___ Kutipan ___

Kali ini aku dapet stimulus yang cukup mengagetkan sehingga
dengan spontan otak merespon dengan kalimat ‘apa jadinya??’
Nah, mungkin aku bukanlah satu- satunya yang terkagetkan
oleh stimulus ini, bisa jadi otakmu sependapat. Untuk membuktikannya silakan
baca kutipan fakta dibawah ini :
TEMPO.CO, Jakarta – Direktur Jenderal Pendidikan
Tinggi Kementerian Pendidikan dan Kebudayaan (Kemendikbud) Djoko Santoso
mengatakan bahwa perguruan tinggi negeri sudah setuju menggunakan hasil
Ujian Nasional (UN) sebagai syarat masuk perguruan tinggi negeri.“Perguruan
tinggi sudah setuju,” kata Djoko ketika ditemui di kantornya, 4 Juni 2012
siang.
Djoko mengatakan kebijakan tersebut mulai diberlakukan tahun
depan. Dengan demikian, nantinya perguruan tinggi negeri tak perlu lagi
mengadakan tes atau ujian lain untuk menyaring calon mahasiwa. Cukup berpatokan
pada nilai UN siswa. “Agar irit, jadi tak perlu ada tes lain,” kata
dia.
Djoko mengatakan sistem penggunaan nilai UN sebagai syarat
masuk perguruan tinggi negeri sebenarnya sudah diterapkan tahun ini. “Calon
mahasiswa yang masuk melalui jalur undangan kan dilihat berdasarkan nilai UN,”
katanya.
Adapun daftar calon mahasiswa yang masuk melalui jalur
undangan itu ditentukan langsung oleh setiap perguruan tinggi negeri. Setiap
perguruan tinggi negeri ditetapkan untuk mencari 60 persen calon mahasiswa dari
jalur undangan.

___ Data Mentah ___

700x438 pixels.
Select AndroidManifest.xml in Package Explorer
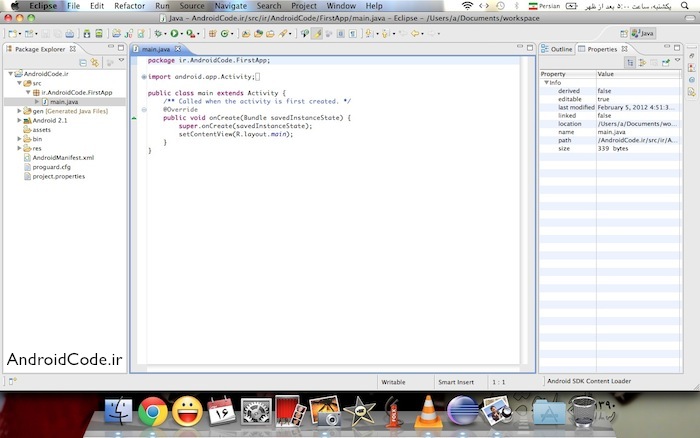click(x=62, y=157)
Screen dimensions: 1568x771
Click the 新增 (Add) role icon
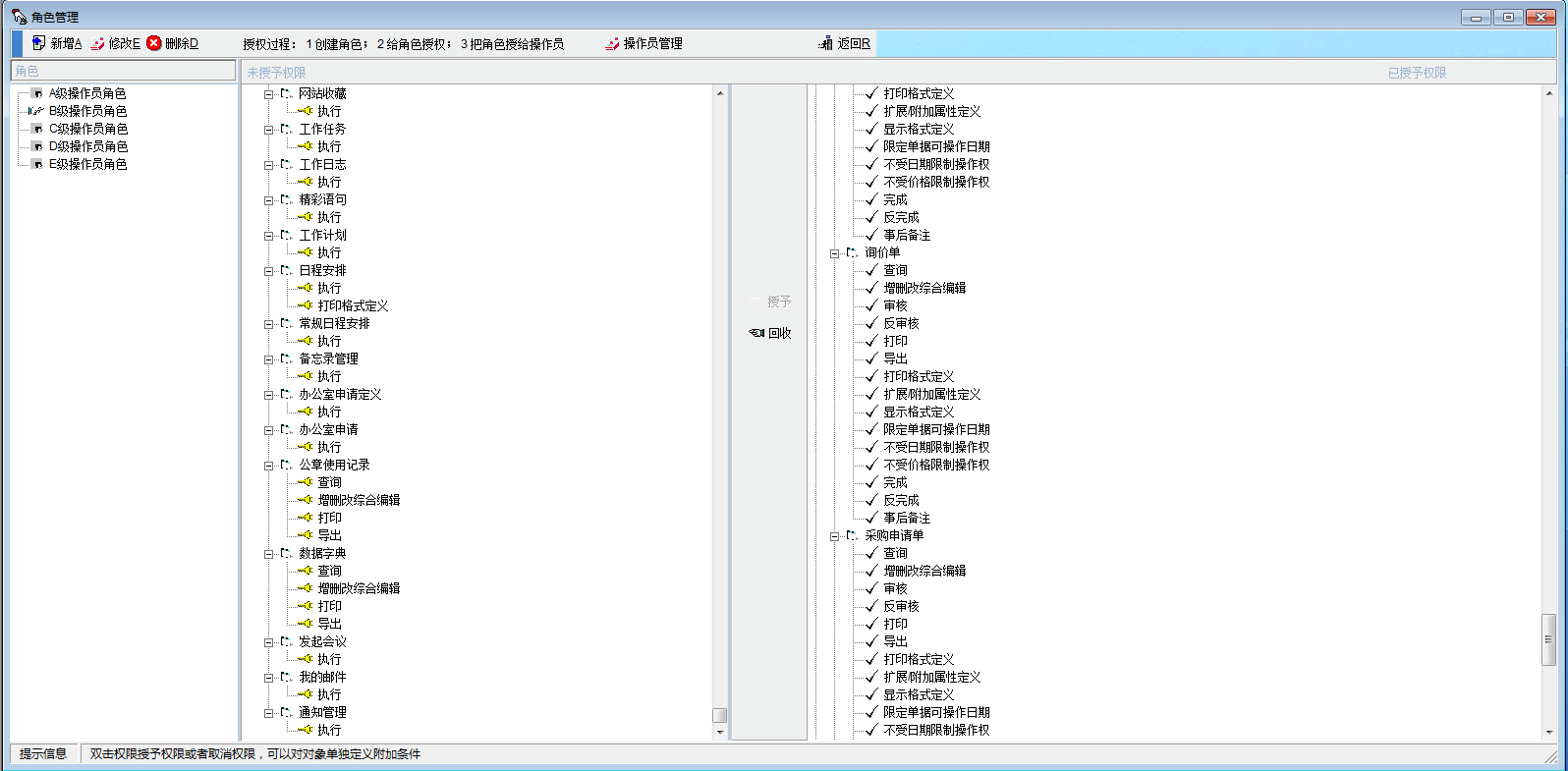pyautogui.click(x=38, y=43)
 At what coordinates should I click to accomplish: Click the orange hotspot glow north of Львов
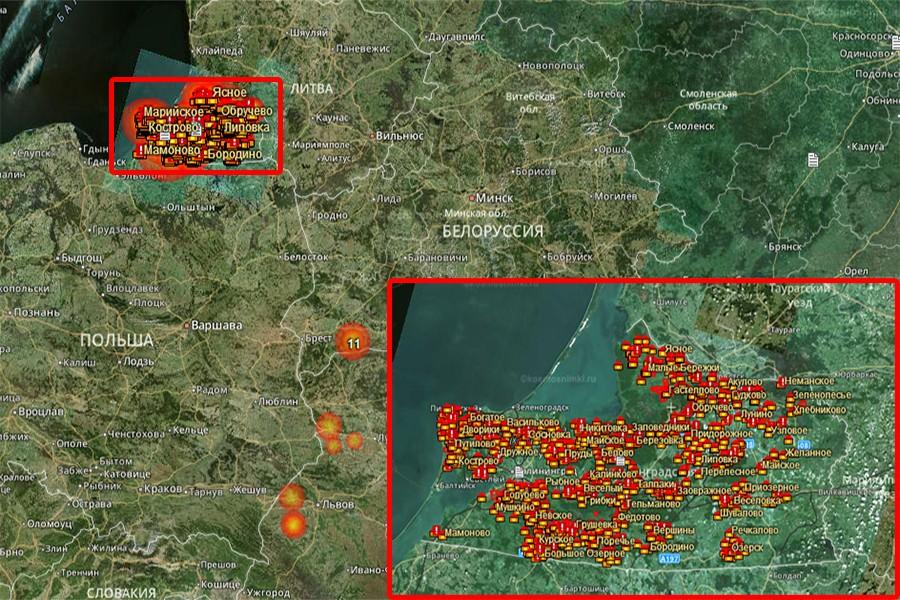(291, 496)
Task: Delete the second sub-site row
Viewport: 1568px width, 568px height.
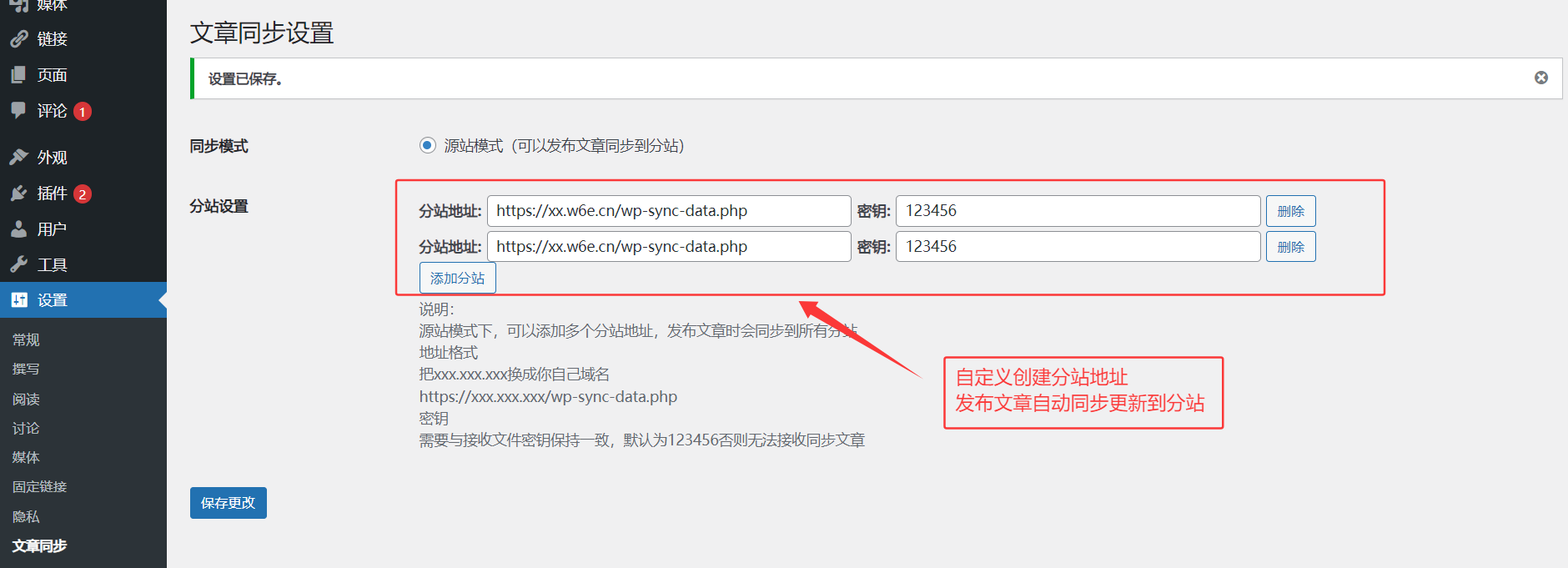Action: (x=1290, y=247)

___

Tugas 1: Menurut kutipan, berapa persen calon mahasiswa yang ditetapkan untuk dicari setiap perguruan tinggi negeri dari jalur undangan?
Tugas 2: Tolong lanjutkan kutipan tentang nilai UN sebagai syarat masuk perguruan tinggi negeri, dimulai setelah kalimat terakhirnya.
Data tersebut adalah bahan yang terpisah dari kutipan.

Jawaban Tertulis 1: 60 persen.

Jawaban Tertulis 2:
Bagi kamu yang pertama kali mengetahui kenyataan ini mungkin
mendapat respon yang tak jauh berbeda dengan responku. Mengapa demikian? karena
aku, bahkan kita, menyadari beberapa kenyataan lain yang agaknya membuat fakta
yang satu ini sulit diterima, diantaranya:
UN difungsikan sebagai standar kelulusan, sehingga para
peserta uji beranggapan ‘tenang aja, asalkan nilai diatas nilai batas minimum
kelulusan pasti lulus kok’. Sedangkan ujian masuk PTN atau yang akrab disebut SNMPTN, UMPTN, atau
SPMB difungsikan untuk mengurutkan kemampuan perserta uji yang pada akhirnya
diseleksi sesuai dengan quota yang tersedia, sehingga para peserta uji berpikir
‘mau tidak mau aku harus mencapai nilai tertinggi nih’. Lalu apa jadinya jika
kedua fungsi itu disatukan yang sudah sangat jelas perbedaannya. Sepertinya
masih terbayang, tapi mari kita sinkronkan dengan fakta selanjutnya.
UN yang gak kredibel,
fakta ini sudah menjadi rahasia umum, SMA-ku salah satu contoh atas
rendahnya kejujuran UN. Mencontek, membeli kunci jawaban, merevisi jawaban
sudah menjadi tradisi tiap tahun bagi siswa, pengajar dan staff di sekolahku.
Tradisi inipun menyebar di sekolah lain dibuktikan dengan pengakuan teman
sekampusku yang berasal dari berbagai SMA dari berbagai daerah. Maka selain
meresponnya dengan ‘Apa Jadinya??’ fakta inipun mendapat respon ‘How ironic..’.
jadi sepertinya janganlah terlalu menyalahkan koruptor apabila terjadi kasus korupsi, lihat
jauh ke akarnya karena ternyata menjadi koruptor merupakan salah satu ‘mata
pelajaran’ di sekolah. Yang padahal mengurangi jumlah koruptor merupakan solusi
yang jauh lebih irit
Cukup dengan 2 fakta diatas saja aku cukup bisa menolak
fakta hasil Ujian Nasional yang akan dijadikan syarat untuk memasuki peruruan
tinggi negeri .
Yang paling membuatku bertanya- tanya apabila kebijakan ini
diberlakukan, yaitu apa jadinya jika nilai UN dijadikan syarat masuk PTN dengan
jurusan Seni atau Desain???, tentunya sangat membingungkan, diberlakukannya
jalur undangan pada jurusan seni atau desain saja sudah membuatku heran dan
berpikir ’kok bisa-bisanya menyeleksi mahasiswa senirupa atau desain hanya
dengan melihat nilai rapot?’. Namun sepertinya atas kesadaran ini pula tahun
ini FSRD mengurangi quota untuk jalur undangan.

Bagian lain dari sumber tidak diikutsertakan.